*Requirements*.
Set out everything from the line containing "Given: Click the Dashboard gauge icon" down to the end of the material as a JSON list of strings, one per line, skipping blank lines and leaving out the pictures.

*Task inputs*.

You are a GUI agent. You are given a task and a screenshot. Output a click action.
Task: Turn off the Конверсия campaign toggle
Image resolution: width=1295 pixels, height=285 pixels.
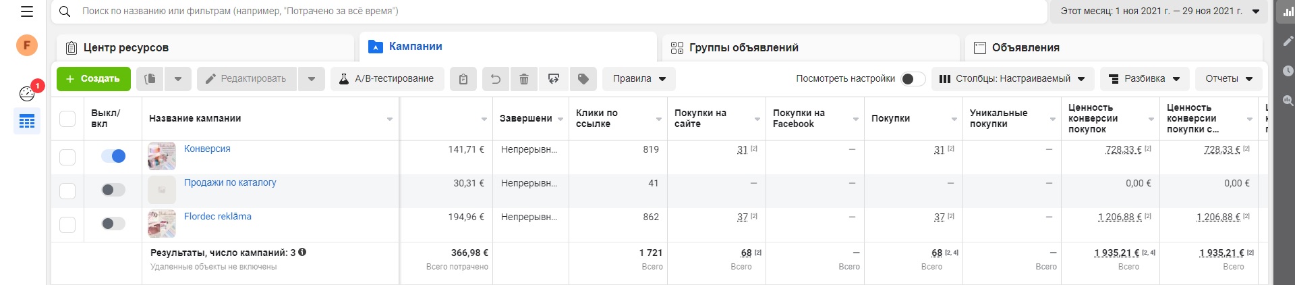coord(113,156)
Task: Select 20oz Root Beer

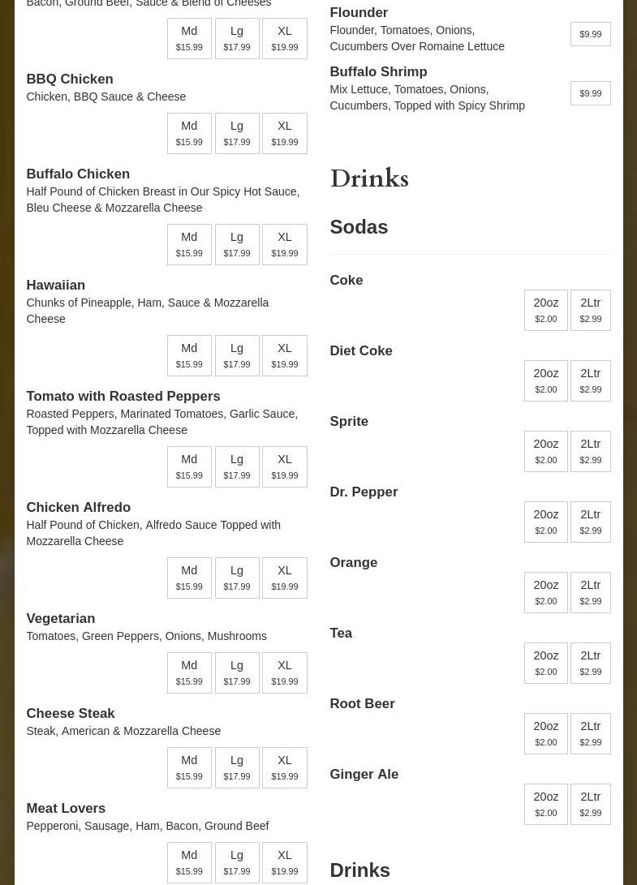Action: pos(545,733)
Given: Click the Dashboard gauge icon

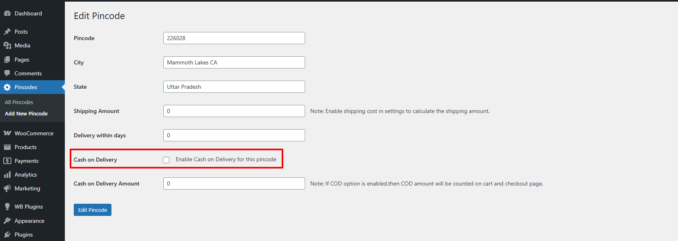Looking at the screenshot, I should click(7, 13).
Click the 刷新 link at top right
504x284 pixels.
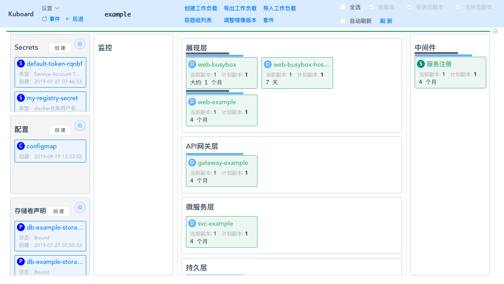[386, 21]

*Exercise response*.
[
  "Given: Click the Dashboard gauge icon",
  "Looking at the screenshot, I should click(7, 13).",
  "Click the 刷新 link at top right",
  "504x284 pixels.",
  "[386, 21]"
]